If you've heard of domain/range, an image is just like a range. It is the set of all c s.t. $f(x) = c$.

It turns out the span of the Jacobian is the tangent space to an image. In every direction $f_x$, the partial represents the instantaneous rate of change, so you can create a tangent line at that point using the partial. Therefore, in every direction, you have a tangent line. The tangent space is the span of all of these lines. $$\text{Span}\left(\begin{bmatrix}\frac{\partial f}{\partial x_1} & \frac{\partial f}{\partial x_2} & ... & \frac{\partial f}{\partial x_n} \end{bmatrix}\right)$$ Special case: $$f: \mathbb{R}^n \to \mathbb{R}$$ If this is the case, you can write $w = f(x,y,z) \to f(x,y,z) - w = 0$. In this case, it's the same type of problem as a level set.

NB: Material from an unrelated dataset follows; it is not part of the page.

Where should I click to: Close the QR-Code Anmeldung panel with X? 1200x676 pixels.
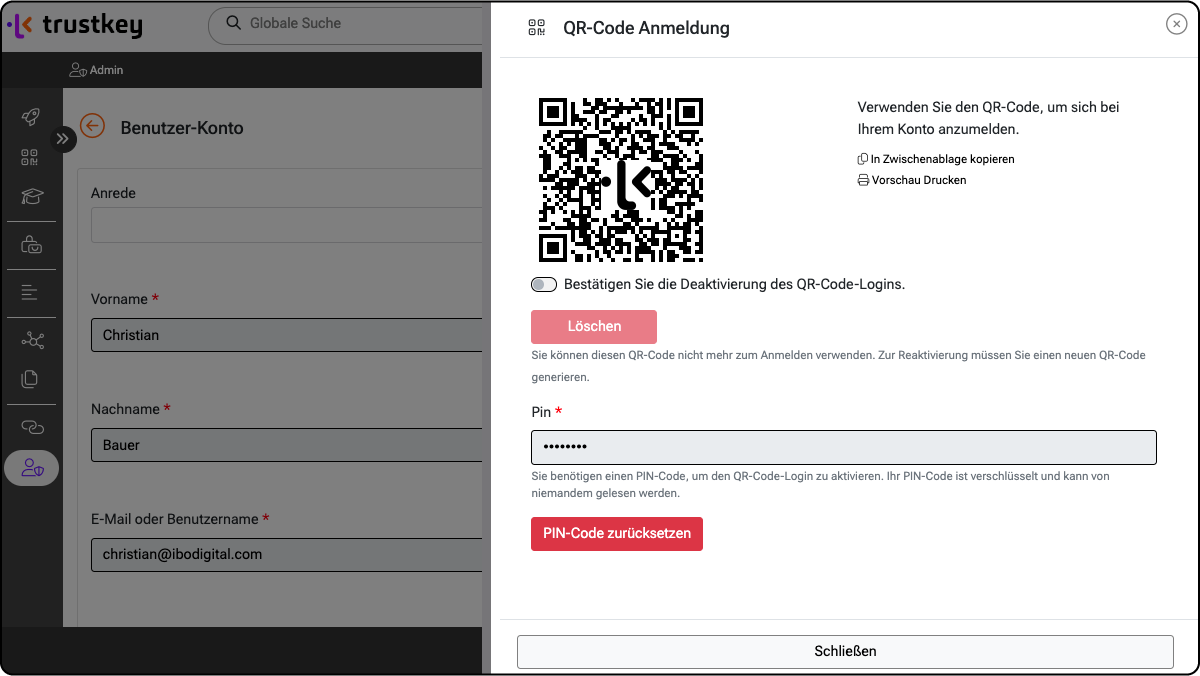click(1176, 25)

Let's think of a curve: $$f(t) = < t, t^2>$$ The tangent space is $\text{Span}\left(\begin{bmatrix}\frac{\partial f_1}{\partial t} \\ \frac{\partial f_2}{\partial t}\end{bmatrix}\right) = \text{Span}\left(\begin{bmatrix}1 \\ 2t\end{bmatrix}\right)$. So, it's a line with that slope. That agrees with what we expect for $y = x^2$.

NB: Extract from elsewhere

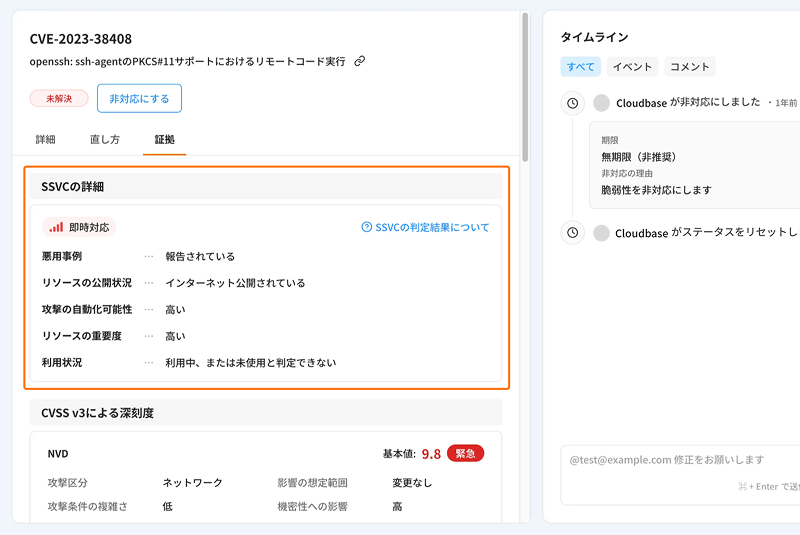
Task: Click Cloudbase avatar on the status reset entry
Action: click(601, 233)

Now, let's imagine a unit sphere: $$f(\theta, \phi) = < \cos(\theta)\sin(\phi), \sin(\theta)\sin(\phi), \cos(\phi)>$$ You can find how I got this here. Now, this is our Jacobian: $$\text{Span}\left(\begin{bmatrix}\frac{\partial f_1}{\partial \theta} & \frac{\partial f_1}{\partial \theta}\\ \frac{\partial f_2}{\partial \theta} & \frac{\partial f_2}{\partial \phi} \\ \frac{\partial f_3}{\partial \phi} & \frac{\partial f_3}{\partial \phi} \end{bmatrix}\right)$$ $$\text{Span}\left(\begin{bmatrix}-\sin(\theta)\sin(\phi) & \cos(\theta)\cos(\phi)\\ \cos(\theta)\sin(\phi) & \sin(\theta)\cos(\phi) \\ 0 & -\sin(\phi) \end{bmatrix}\right)$$ What answer do we expect? We expect to see a plane. The span of two vectors, by definition, is a plane.

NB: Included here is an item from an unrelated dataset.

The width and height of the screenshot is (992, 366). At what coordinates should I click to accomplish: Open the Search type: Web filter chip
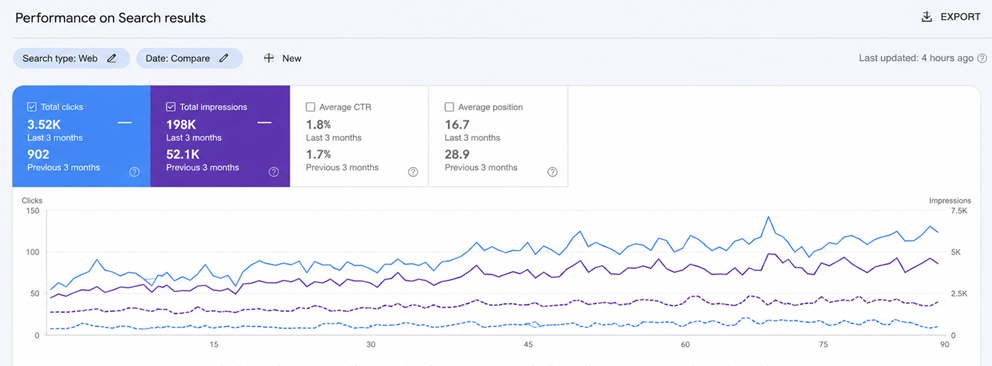[x=71, y=58]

A graph is pretty similar to what we normally think of graphs, they equal $$\Gamma(x) = \{\begin{bmatrix}x\\f(x)\end{bmatrix} \mid x \in \mathbb{R}^n\}$$ Think about graphing $y = x^2$, you graph the x and y points together: $$\begin{bmatrix}0 \\ 0\end{bmatrix}, \begin{bmatrix}3 \\ 9\end{bmatrix}, \begin{bmatrix}-2 \\ 4\end{bmatrix} \dots$$ The tangent space equals the graph of the derivative, meaning it's $$\{\begin{bmatrix}x\\Df(p)(x)\end{bmatrix} \mid x \in \mathbb{R}^n\}$$ The Jacobian for $\begin{bmatrix}x^2\end{bmatrix}$ is very simple: $\begin{bmatrix}2x\end{bmatrix}$. Therefore, the graph of the derivative is $x$ and the linear approximation at that point, which is $2x$ times $x$ = $2x^2$. Why is this? Imagine we had an x-value: $3$, the Jacobian would be $[6]$. We're graphing $\begin{bmatrix}x \\ Jf(p)(x)\end{bmatrix}$ = $\begin{bmatrix}x \\ 6x\end{bmatrix}$. Now, this is what we actually get in the general case: $$\begin{bmatrix}x \\ 2x^2\end{bmatrix} = \text{Span}\left(\begin{bmatrix}1 \\ 2x\end{bmatrix}\right)$$

Let $f(x,y) = \begin{bmatrix}x^2 + y^2 + 1\\2xy \end{bmatrix}$. Find the tangent space of its graph if $(x,y) = (2,3)$. The graph of f(x,y) equals $$\begin{bmatrix}x\\y\\x^2 + y^2 + 1\\2xy \end{bmatrix}$$ The Jacobian of f(x,y) equals $$\begin{bmatrix}2x & 2y \\2y & 2x\end{bmatrix} \to \begin{bmatrix}2(2) & 2(3) \\2(3) & 2(2)\end{bmatrix} = \begin{bmatrix}4 & 6 \\6 & 4\end{bmatrix}$$ The graph of the derivative equals $$\begin{bmatrix}x\\y\\Jf(p)\begin{bmatrix}x\\y\end{bmatrix}\end{bmatrix}$$ $$\begin{bmatrix}x \\ y\\ 4x + 6y\\6x + 4y\end{bmatrix}$$ $$= x\begin{bmatrix}1 \\0 \\4\\6\end{bmatrix} + y\begin{bmatrix}0\\1\\6\\4\end{bmatrix}$$ Because x and y can be anything, the tangent space of this graph is a plane (span of 2 vectors). However, this tangent plane is linear, meaning it goes through the origin. However, when $(x,y) = (0,0)$, $f(x,y) = \begin{bmatrix}1\\0\end{bmatrix}$. We want the tangent space to touch at the point (2,3, 14, 12), so we just add that point! $$\begin{bmatrix}x+2\\ y+3\\ 4x + 6y + 14\\6x + 4y + 12\end{bmatrix}

The tangent space of a level curve is the kernel of the derivative. This means $Df(p) \cdot v = 0$. If that's the case, then $Df(p)^{T}v = 0 \to \nabla f \cdot v = 0$ Therefore, $\nabla f$ is the normal vector to the tangent space.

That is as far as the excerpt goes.